How you mix cells changes the brain

Brain organoids are models of the brain made from growing stem cells like iPS cells into three-dimensional structures. They are used to study all sorts of brain-related phenomenon, including neural networks and disease development. However, a new study led by CiRA Professor Haruhisa Inoue, in collaboration with RIKEN and other organizations, shows how scientists mix the iPS cells will greatly influence the structure of the organoids. The paper was published online on October 22 in Communications Biology.

In general, organoids are prepared by orbital shaking of the cells, in which the fluid is flowed around an axis like a planet around the sun. The new study compared orbital shaking with vertical shaking, in which the fluid is pressed up and down like in a coffee press. Vertical shaking was previously found by other CiRA researchers to greatly increase the production of platelets by iPS cells, resulting in the world's first transfusion of platelets manufactured from iPS cells in a patient. Its effects on brain organoids, however, was unknown.

The vertical shaking resulted in what the researchers call "inverted brain organoids": in orbital shaking, neurons surrounded neural progenitor cells in the organoids, but in vertical shaking, the progenitor cells surrounded the neurons. Regardless, both organoids developed functional neural networks.

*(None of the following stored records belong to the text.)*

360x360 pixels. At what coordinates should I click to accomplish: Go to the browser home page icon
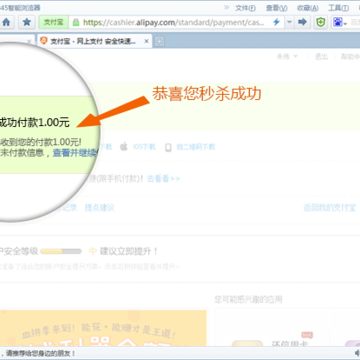coord(6,22)
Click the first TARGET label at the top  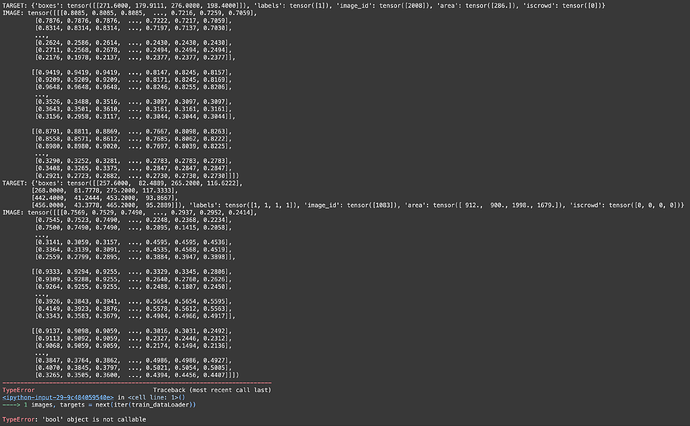tap(14, 6)
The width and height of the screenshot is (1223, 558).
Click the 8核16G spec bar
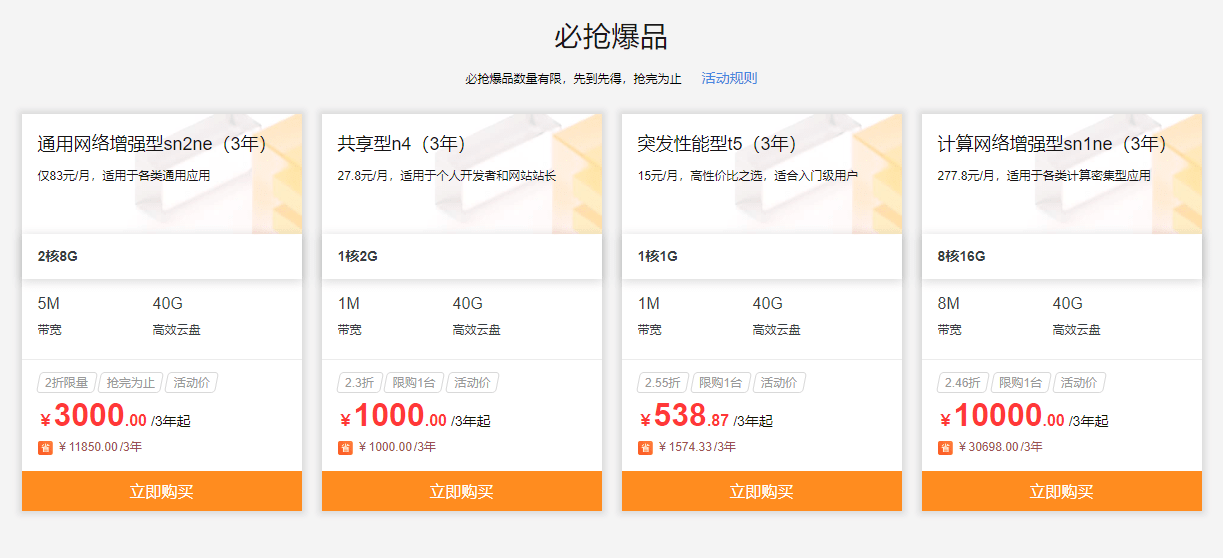tap(1062, 256)
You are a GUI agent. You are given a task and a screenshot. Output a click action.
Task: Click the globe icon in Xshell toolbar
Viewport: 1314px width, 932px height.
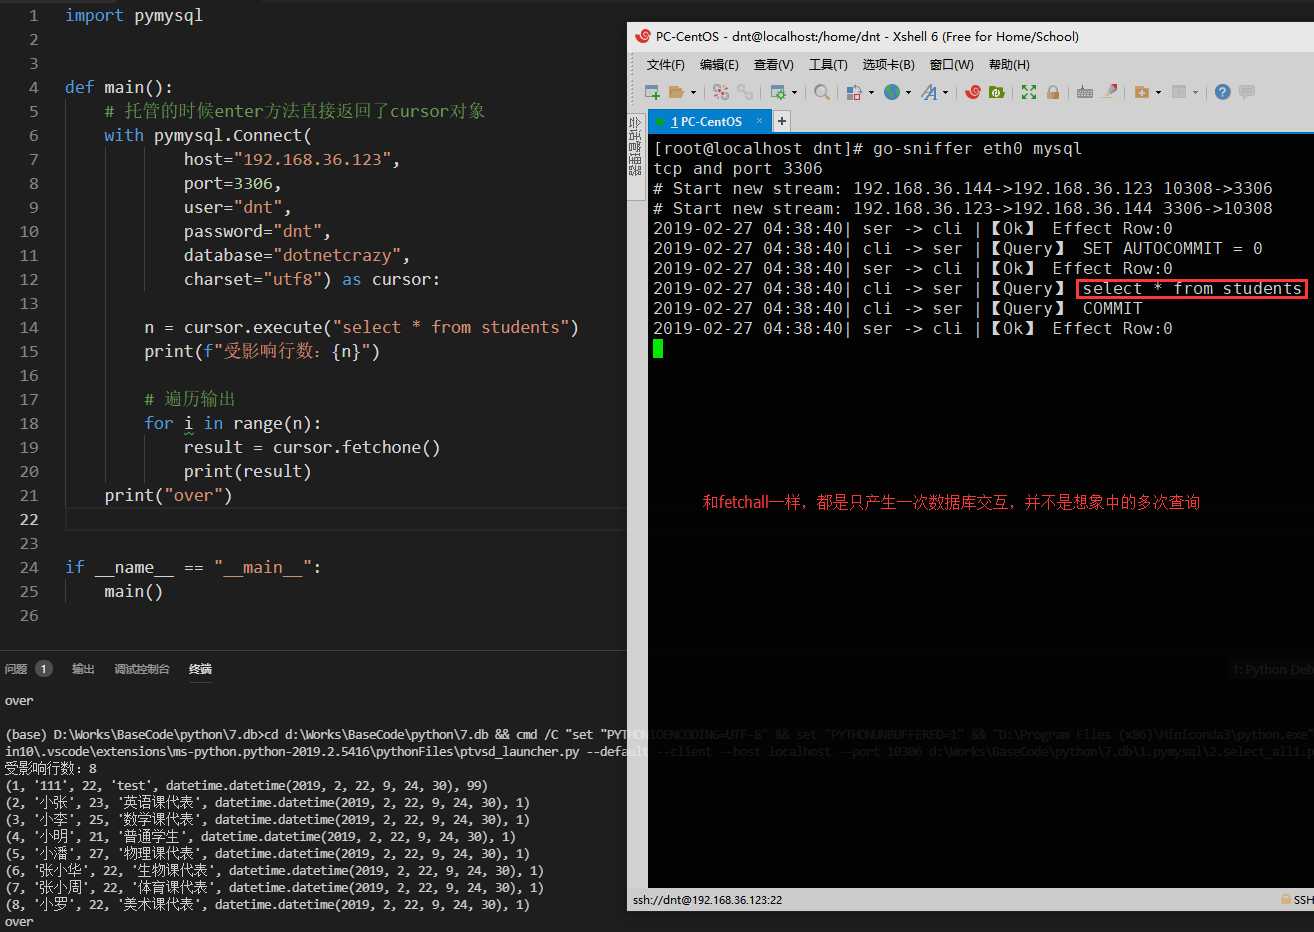coord(891,92)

The different mixing conditions should result in different fluid dynamics on the cells. Indeed, a computational analysis of several fluid variables found that vertical mixing resulted in aggregates of iPS cells in the mixture equally dispersing, which was not the case with orbital mixing.

The different mixing effects were detected by the cilia of the cells, which act like the hairs on our bodies, but with the added importance of regulating how cells grow, migrate and pattern in tissues. However, the mixing influenced the direction to which the cilia pointed: in orbital mixing, the cilia pointed mostly in two directions, but in vertical mixing they pointed in multiple directions.

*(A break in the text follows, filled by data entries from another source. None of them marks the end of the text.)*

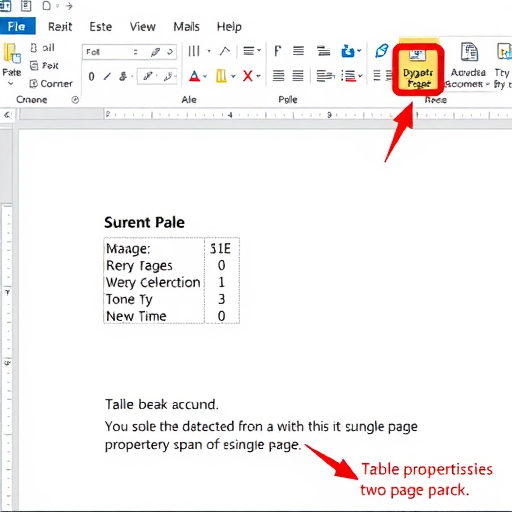This screenshot has width=512, height=512.
Task: Expand the font color dropdown arrow
Action: 205,76
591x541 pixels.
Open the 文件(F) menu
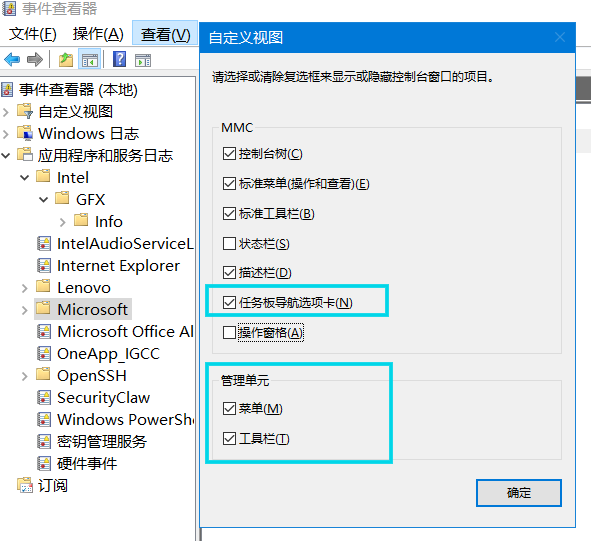[32, 34]
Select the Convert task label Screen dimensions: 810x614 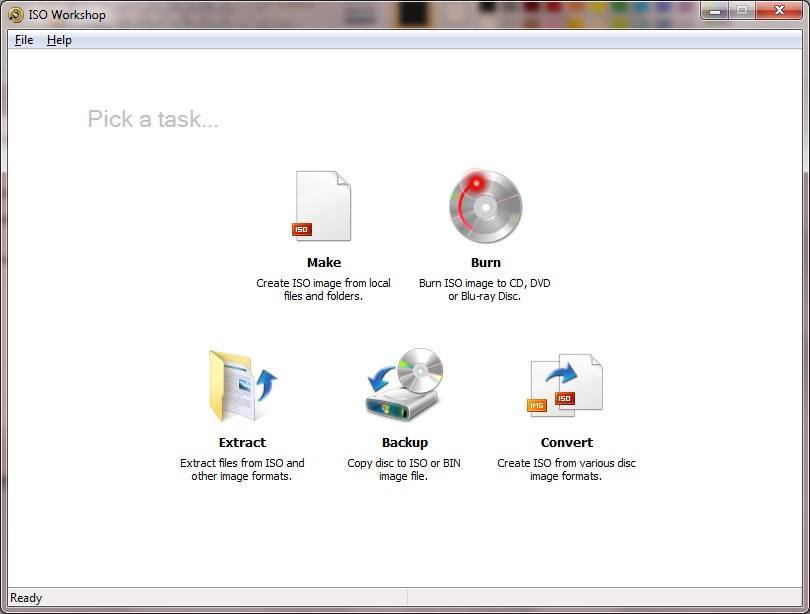tap(566, 442)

"The direction of the cilia suggests the fluid dynamics are detected differently by the organoids depending on the type of mixing," said Inoue.

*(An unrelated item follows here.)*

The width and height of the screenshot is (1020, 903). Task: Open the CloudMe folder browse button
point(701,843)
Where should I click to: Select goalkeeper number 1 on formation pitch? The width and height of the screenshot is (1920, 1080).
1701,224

Inoue added that the inversion also had an effect on a specific type of neuron.

"Both orbital and vertical mixing produced GABAergic neurons, but many more GABAergic neurons were seen with vertical mixing," he said.

Consistently, cells vertically mixed showed a higher expression for genes associated with GABAergic cells. Furthermore, past research has shown that cilia-related Sonic hedgehog signaling can influence the development of GABAergic neurons, again reiterating the influence of mixing on the organoid structure.

GABAergic neurons are of special interest to Inoue and his colleagues, because of their focus on Alzheimer's disease. Indeed, alterations in GABAergic neural circuits are believed to contribute to the disease. The study therefore prepared inverted brain organoids from the iPS cells of an Alzheimer's disease patient and found molecular hallmarks of the disease.

"We hope that by controlling the fluid dynamics, we can design organoid models of brain diseases," said Inoue.